Libre de la metáfora y del mitolabra un arduo cristal: el infinito mapa de Aquel que es todas Sus estrellas. (“Spinoza” de Jorge Luis Borges, 1964)
A “testemunha de auditu” ou referencial é aquela que tem conhecimento de um fato por dele ouvir dizer, mas que nada viu ou ouviu sobre o fato em si. Seria tal elemento um indício, uma prova indiciária?
Indício é um fato. Prova indiciária é aquela prova que se destina a provar alguma coisa. Ambas as situações indicam probabilidade, presunção, incerteza (signum demonstrativum delicti), o que impossibilita uma condenação.
No caso do “ouvi dizer”, há simples reprodução de algo referenciado e é, por isso, um perigo terrível: de tanto ser reproduzido, pode-se transformar em uma “verdade”, em um rótulo. Esse rótulo cola e massacra uma série de vidas (labeling
approach). Nada obstante, essa questão acaba sendo vista como um acidente e esquece-se de se buscar uma suficiente mínima probabilidade de veracidade (Überwiegensprinzip).
Como é fácil perceber, a busca de uma verdade através do "ouvir dizer" corresponde à uma busca errônea por sua volátil sugestibilidade. Os conhecimentos decorrentes deste particular são sujeitos a conjecturas e suposições excepcionalmente
maiores do que qualquer outro mecanismo probatório. Aqui vale mesmo a análoga advertência de Espinosa quando recomenda que façamos uma cuidadosa distinção entre as várias formas de conhecimento e confiemos apenas nas melhores1.
É claro que é dado ao Juiz a livre convicção, mas isso é diferente do julgar livremente, ao arrepio das provas. Como ressaltava Eduardo Espínola Filho2,“a livre apreciação da prova (...) nunca legitima uma decisão apenas de consciência.” A convicção do julgador deve-se apoiar em dados objetivos indiscutíveis, sob pena de transformar-se o livre convencimento em arbítrio judicial. Não se deve confundir livre convencimento com o julgamento por convicção íntima, que atinge as fronteiras do puro arbítrio. A liberdade que se confere ao juiz deve ser consoante aos elementos dos autos, às provas produzidas em contraditório judicial3 e a testemunha de “ouvi dizer” reporta a fatos não declarados em juízo, quer dizer, fora do manto do contraditório4. Por isso mesmo, a testemunha de “ouvi dizer” é uma prova ilícita no plano do direito processual (art. 5º., LVI, CF) porque é evidente que “a norma constitucional proibiu a busca da verdade mediante a violação de direitos”5.

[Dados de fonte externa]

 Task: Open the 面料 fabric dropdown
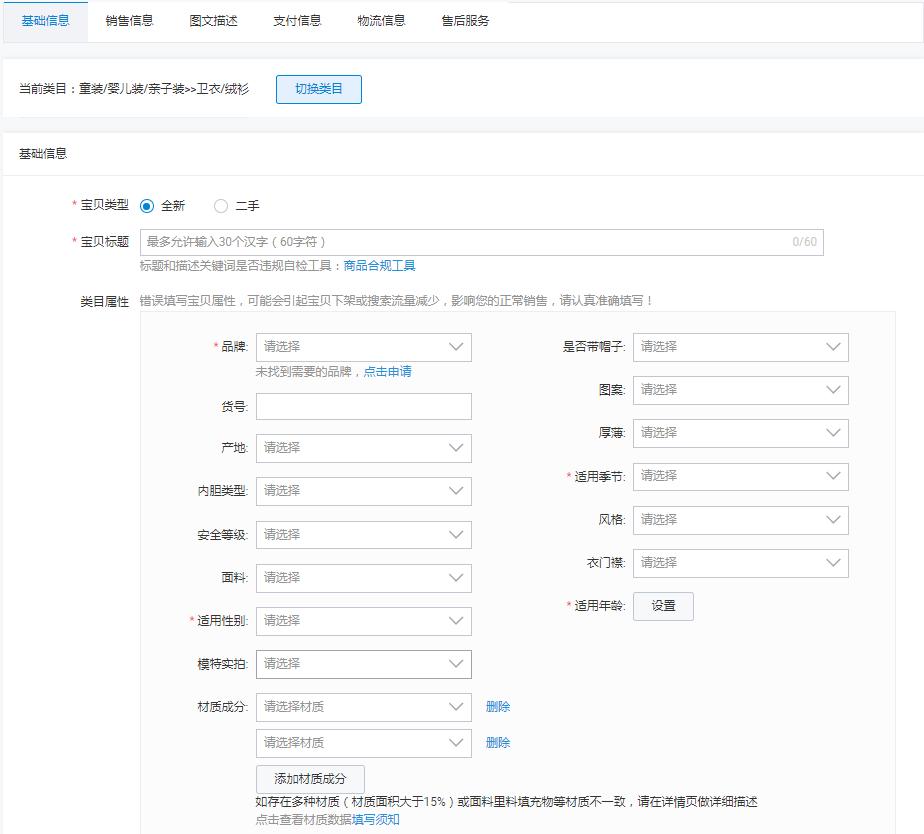coord(364,578)
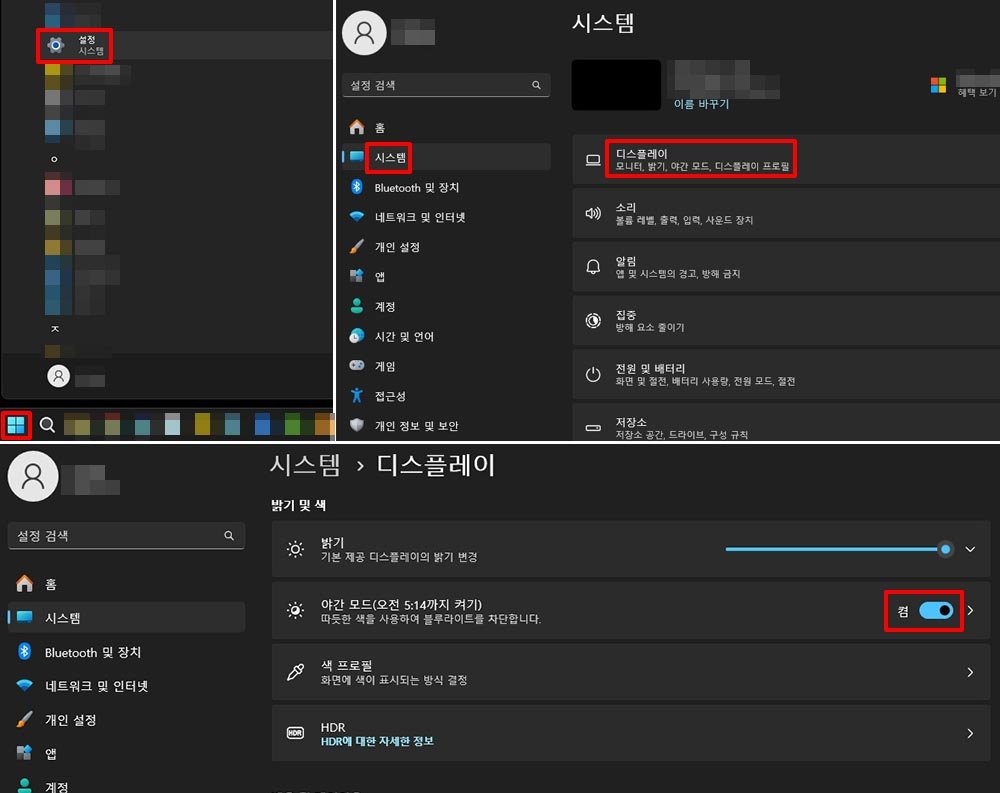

Desta forma, a testemunha de “auditu” é simples indício incapaz de produzir qualquer condenação. Seja porque não é prova tecnicamente falando, pois sua existência é fora do processo - sem o amparo do contraditório -, seja porque o que a testemunha de “ouvi dizer” comprova é – tão somente – que ouviu terceiro dizer algo, mas não que esse algo seja verdadeiro ou tenha, de fato, existido. A solução mais correta é a absolvição com fundamento no art. VII do art. 386, CPP6 porque a prova que condena é a prova que imprime certeza, objetividade, clareza, de forma que alegar e não provar são situações idênticas, como diz o aforismo: “quod gratis assertur, gratis negatur”.
1 Ver Teixeira, Lívio. A doutrina dos modos de percepção e o conceito de abstração na filosofia de Espinosa. São Paulo: Unesp, vol. 2, 2001.
2 Código de Processo Penal Brasileiro anotado. Rio de Janeiro: Borsoi, 1954, vol. 2, p. 445.
3 Dispõe a Carta em seu artigo 5º., inciso LVIII, que “aos acusados em geral são assegurados o contraditório e ampla defesa” e no artigo 155 do Código de Processo Penal é expresso:“Art. 155. O juiz formará sua convicção pela livre apreciação da prova produzida em contraditório judicial (...)”.
4 STF – 2ª. T. – HC 77.987-4 – MG – Rel. Min. Marco Aurélio – j. 02.02.1999 – DJU 10.09.1999 e RT 770/497.
5 Marinoni, Luiz Guilherme. Arenhart, Sérgio Cruz. Prova. São Paulo: RT, 2009, p. 249.
6 “Art. 386 - O juiz absolverá o réu, mencionando a causa na parte dispositiva, desde que reconheça: (...) VII - não existir prova suficiente para a condenação.”